* Task directions:
Take the material below from its first line through the line containing "Select the Bohemia label on the map" and, please, write those lines again exactly.

* Listed entries:

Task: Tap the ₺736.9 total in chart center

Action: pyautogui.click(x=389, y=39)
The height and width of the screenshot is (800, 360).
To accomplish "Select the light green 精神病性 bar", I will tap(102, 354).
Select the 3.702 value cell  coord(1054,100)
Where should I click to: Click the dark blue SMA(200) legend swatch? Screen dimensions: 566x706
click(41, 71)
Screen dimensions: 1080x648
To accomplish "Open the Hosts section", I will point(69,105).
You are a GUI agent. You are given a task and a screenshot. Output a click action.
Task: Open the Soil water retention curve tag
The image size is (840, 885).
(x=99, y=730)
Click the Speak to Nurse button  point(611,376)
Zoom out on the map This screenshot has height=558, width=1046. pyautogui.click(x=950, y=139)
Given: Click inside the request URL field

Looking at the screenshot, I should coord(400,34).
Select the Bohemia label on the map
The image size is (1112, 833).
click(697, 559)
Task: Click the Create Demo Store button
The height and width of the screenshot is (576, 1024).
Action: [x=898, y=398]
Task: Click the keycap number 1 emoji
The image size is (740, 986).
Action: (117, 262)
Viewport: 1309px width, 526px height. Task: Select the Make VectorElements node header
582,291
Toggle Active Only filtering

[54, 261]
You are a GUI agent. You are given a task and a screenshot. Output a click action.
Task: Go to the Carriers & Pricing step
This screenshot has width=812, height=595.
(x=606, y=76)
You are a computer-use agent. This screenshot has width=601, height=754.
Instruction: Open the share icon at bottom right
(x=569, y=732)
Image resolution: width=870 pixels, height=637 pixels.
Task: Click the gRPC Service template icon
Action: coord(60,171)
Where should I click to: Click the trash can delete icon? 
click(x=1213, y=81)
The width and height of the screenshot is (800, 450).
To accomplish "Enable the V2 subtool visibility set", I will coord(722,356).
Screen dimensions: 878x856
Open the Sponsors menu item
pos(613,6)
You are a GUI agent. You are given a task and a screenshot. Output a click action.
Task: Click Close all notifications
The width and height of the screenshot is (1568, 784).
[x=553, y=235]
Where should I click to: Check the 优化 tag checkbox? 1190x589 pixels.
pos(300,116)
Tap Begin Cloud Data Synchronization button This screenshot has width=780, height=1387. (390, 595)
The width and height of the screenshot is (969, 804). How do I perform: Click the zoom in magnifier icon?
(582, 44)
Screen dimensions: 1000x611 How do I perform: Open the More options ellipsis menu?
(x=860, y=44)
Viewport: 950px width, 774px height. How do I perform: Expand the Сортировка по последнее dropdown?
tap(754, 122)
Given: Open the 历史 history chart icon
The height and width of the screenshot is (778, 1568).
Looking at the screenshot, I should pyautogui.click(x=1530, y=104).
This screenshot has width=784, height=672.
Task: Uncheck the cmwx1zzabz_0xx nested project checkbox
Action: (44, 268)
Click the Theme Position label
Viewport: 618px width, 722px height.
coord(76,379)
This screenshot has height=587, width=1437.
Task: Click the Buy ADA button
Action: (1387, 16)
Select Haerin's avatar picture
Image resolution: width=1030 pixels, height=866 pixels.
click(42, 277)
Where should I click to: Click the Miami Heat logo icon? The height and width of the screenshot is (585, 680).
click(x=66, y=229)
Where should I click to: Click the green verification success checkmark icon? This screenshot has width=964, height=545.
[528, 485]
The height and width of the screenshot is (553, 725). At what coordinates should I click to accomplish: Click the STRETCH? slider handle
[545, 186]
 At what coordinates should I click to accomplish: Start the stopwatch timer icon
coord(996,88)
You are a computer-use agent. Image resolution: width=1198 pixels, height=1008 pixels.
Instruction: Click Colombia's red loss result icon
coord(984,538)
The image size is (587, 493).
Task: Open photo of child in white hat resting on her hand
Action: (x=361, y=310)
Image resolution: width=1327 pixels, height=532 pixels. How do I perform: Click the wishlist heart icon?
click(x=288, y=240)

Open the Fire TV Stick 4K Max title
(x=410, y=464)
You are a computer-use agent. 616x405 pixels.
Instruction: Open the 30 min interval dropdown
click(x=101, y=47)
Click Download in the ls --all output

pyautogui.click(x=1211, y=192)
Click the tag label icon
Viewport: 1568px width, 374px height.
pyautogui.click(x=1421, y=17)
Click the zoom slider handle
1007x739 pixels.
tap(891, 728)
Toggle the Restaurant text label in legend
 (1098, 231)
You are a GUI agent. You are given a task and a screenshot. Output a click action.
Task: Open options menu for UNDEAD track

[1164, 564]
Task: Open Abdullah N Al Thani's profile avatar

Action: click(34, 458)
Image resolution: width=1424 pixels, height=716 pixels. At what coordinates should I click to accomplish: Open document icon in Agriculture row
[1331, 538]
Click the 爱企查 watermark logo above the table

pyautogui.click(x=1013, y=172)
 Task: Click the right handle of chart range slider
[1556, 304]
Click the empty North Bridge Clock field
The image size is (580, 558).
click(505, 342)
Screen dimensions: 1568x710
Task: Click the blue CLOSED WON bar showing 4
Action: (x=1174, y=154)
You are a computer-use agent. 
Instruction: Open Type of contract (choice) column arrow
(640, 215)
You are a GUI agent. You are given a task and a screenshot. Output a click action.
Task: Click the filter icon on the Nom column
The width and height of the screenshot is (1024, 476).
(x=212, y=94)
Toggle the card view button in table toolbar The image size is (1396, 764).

* Answer space:
Task: Tap the ₺736.9 total in chart center

Action: pyautogui.click(x=389, y=39)
The height and width of the screenshot is (800, 360).
To accomplish "Select the light green 精神病性 bar", I will tap(102, 354).
Select the 3.702 value cell  coord(1054,100)
Where should I click to: Click the dark blue SMA(200) legend swatch? Screen dimensions: 566x706
click(41, 71)
Screen dimensions: 1080x648
To accomplish "Open the Hosts section", I will point(69,105).
You are a GUI agent. You are given a task and a screenshot. Output a click action.
Task: Open the Soil water retention curve tag
The image size is (840, 885).
(x=99, y=730)
Click the Speak to Nurse button  point(611,376)
Zoom out on the map This screenshot has height=558, width=1046. pyautogui.click(x=950, y=139)
Given: Click inside the request URL field

Looking at the screenshot, I should coord(400,34).
Select the Bohemia label on the map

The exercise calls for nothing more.